Re: ExactDotProduct
My point was that even a single hardware register is implicitly sorting,
bucket sorting
by exponents, because it needs to be able to add and possibly cancel
operands with
overlapping mantissas.
Imagine a list of summands
(x(1), -x(1), x(2), -x(2),....,x(n),-x(n), x(n+1))
whose sum is x(n+1), and where no two summands +-x(i) and +-x(j) overlap in
their mantissas unless i=j (for a given floating point format, this
limits n, but in my email
I said the algorithm had to be correct for any format). Suppose they are
supplied in some
scrambled order. Then to get the correct sum you need to find the summands
exceeding x(n+1) in magnitude, and realize that they cancel, and find
the summands
smaller than x(n+1) in magnitude, and realize that they do not matter.
This seems
tantamount to sorting, at least from a theoretical point of view.
Jim Demmel
Ulrich Kulisch wrote:
Jim Demmel wrote:
> Though I have not written this down formally, I think that an
algorithm
> that is correct for any underlying number of mantissa and exponent
bits
> must in effect do as much work as sorting (by the exponents).
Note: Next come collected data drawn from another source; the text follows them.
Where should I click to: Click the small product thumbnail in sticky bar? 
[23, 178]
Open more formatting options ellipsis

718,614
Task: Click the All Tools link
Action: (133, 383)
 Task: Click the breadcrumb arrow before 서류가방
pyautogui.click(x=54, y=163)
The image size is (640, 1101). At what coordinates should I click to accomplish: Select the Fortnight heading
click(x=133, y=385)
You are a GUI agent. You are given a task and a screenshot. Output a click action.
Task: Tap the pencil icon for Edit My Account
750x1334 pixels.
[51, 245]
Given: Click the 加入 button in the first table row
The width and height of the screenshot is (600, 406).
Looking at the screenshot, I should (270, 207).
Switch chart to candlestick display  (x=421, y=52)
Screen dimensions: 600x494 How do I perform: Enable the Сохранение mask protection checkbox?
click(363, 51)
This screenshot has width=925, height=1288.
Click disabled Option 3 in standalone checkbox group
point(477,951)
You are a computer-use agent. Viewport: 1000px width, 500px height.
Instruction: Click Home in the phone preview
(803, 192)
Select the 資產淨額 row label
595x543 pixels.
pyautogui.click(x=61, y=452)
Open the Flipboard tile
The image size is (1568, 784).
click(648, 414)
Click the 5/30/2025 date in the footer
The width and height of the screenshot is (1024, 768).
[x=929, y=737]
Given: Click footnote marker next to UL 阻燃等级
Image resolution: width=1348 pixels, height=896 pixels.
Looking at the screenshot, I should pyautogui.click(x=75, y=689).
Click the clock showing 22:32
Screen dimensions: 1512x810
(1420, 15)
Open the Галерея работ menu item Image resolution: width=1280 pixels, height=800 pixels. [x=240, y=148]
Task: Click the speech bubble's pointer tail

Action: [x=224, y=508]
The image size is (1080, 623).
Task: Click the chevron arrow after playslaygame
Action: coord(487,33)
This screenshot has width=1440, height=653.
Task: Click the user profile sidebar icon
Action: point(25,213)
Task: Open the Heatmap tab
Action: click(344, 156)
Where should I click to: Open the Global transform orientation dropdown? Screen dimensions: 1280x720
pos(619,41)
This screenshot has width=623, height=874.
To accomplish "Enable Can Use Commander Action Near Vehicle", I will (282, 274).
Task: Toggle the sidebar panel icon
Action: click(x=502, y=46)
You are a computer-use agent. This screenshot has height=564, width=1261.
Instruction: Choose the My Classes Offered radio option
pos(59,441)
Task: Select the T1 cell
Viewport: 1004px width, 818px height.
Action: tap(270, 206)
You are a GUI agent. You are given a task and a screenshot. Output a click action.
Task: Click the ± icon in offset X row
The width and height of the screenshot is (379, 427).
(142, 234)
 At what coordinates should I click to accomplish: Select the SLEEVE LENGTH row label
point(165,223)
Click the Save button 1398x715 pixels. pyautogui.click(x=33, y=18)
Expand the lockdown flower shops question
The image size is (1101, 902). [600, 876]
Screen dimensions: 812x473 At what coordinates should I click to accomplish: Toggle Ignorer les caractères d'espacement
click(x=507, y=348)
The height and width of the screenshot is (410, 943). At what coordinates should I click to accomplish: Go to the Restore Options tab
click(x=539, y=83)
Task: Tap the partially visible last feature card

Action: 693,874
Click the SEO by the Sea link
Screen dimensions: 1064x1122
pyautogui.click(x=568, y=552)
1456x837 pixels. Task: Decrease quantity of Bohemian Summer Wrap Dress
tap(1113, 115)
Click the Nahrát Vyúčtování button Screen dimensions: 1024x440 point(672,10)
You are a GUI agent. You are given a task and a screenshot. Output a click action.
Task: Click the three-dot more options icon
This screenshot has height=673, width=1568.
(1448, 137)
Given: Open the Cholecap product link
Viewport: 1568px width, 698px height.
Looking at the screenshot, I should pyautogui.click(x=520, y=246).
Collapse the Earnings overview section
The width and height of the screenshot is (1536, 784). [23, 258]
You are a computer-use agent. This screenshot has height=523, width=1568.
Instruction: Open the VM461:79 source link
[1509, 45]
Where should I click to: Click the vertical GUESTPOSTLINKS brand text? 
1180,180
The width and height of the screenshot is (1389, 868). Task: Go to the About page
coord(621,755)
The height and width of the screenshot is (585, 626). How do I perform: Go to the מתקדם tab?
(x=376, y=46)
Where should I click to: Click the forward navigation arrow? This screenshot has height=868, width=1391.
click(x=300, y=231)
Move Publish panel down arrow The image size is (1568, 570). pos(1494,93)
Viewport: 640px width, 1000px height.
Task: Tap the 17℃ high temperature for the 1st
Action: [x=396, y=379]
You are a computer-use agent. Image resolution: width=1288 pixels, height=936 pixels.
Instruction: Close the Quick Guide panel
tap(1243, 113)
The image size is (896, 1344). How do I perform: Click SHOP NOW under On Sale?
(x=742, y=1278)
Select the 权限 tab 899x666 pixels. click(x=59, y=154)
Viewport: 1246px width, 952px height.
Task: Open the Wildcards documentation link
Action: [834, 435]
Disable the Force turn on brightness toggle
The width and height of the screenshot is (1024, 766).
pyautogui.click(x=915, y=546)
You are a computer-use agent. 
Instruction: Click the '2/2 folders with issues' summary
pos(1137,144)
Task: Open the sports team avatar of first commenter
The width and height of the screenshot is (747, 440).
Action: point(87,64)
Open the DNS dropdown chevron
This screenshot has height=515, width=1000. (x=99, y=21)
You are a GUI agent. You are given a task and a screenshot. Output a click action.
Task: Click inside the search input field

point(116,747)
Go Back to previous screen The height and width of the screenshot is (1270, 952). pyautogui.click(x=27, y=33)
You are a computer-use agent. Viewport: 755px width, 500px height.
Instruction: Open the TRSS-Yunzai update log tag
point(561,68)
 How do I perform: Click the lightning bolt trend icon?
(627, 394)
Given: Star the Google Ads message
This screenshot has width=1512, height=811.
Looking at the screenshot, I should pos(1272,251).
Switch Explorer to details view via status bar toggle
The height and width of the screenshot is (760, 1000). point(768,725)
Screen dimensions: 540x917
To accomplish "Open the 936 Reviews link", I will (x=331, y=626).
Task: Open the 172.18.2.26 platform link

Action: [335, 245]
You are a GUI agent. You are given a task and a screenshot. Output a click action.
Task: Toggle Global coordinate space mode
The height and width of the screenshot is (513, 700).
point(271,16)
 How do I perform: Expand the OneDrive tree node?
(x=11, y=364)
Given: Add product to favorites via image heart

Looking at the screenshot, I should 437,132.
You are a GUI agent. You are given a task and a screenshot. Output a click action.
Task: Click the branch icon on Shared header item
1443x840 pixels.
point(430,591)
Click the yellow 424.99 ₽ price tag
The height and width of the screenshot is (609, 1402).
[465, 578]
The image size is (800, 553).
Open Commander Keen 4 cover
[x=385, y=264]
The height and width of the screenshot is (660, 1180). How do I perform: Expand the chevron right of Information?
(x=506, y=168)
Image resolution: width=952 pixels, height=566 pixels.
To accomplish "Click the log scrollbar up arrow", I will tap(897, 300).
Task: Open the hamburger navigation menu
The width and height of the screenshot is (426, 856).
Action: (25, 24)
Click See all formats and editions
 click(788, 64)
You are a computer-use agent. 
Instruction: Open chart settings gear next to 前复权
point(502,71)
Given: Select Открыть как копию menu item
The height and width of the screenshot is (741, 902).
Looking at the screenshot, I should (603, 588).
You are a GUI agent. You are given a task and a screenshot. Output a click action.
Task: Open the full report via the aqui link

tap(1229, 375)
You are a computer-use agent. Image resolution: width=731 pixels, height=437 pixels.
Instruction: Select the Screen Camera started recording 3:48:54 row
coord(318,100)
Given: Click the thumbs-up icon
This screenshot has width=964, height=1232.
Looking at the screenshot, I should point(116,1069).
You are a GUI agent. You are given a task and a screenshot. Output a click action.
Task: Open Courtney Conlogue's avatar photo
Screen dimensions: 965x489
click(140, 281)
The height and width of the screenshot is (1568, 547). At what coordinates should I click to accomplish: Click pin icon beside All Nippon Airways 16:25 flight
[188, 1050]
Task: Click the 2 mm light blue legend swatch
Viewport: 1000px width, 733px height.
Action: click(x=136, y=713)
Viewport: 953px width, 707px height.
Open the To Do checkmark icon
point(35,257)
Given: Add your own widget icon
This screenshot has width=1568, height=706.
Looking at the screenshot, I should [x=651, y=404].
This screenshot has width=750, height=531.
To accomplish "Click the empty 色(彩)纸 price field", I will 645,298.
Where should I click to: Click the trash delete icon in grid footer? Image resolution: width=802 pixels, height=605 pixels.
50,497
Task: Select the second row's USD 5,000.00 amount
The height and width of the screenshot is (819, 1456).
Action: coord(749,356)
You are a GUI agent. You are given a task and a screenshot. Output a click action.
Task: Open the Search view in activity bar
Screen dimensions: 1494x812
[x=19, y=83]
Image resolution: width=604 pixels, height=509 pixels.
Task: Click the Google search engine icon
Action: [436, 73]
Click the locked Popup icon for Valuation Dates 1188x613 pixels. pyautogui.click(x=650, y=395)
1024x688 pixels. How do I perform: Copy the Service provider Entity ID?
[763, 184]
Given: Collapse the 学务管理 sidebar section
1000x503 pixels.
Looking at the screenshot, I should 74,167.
There are plenty of sketches for hardware circuitries of the exact dot
product in my book ([9] in the proposal). Non of them uses sorting.
The result is independent of the sequence in which the summands are
added. All these circuits are simple and extremely fast (like vector
operations on conventional vector processors). Of course, these
techniques can also be implemented in software.
Best regards
Ulrich Kulisch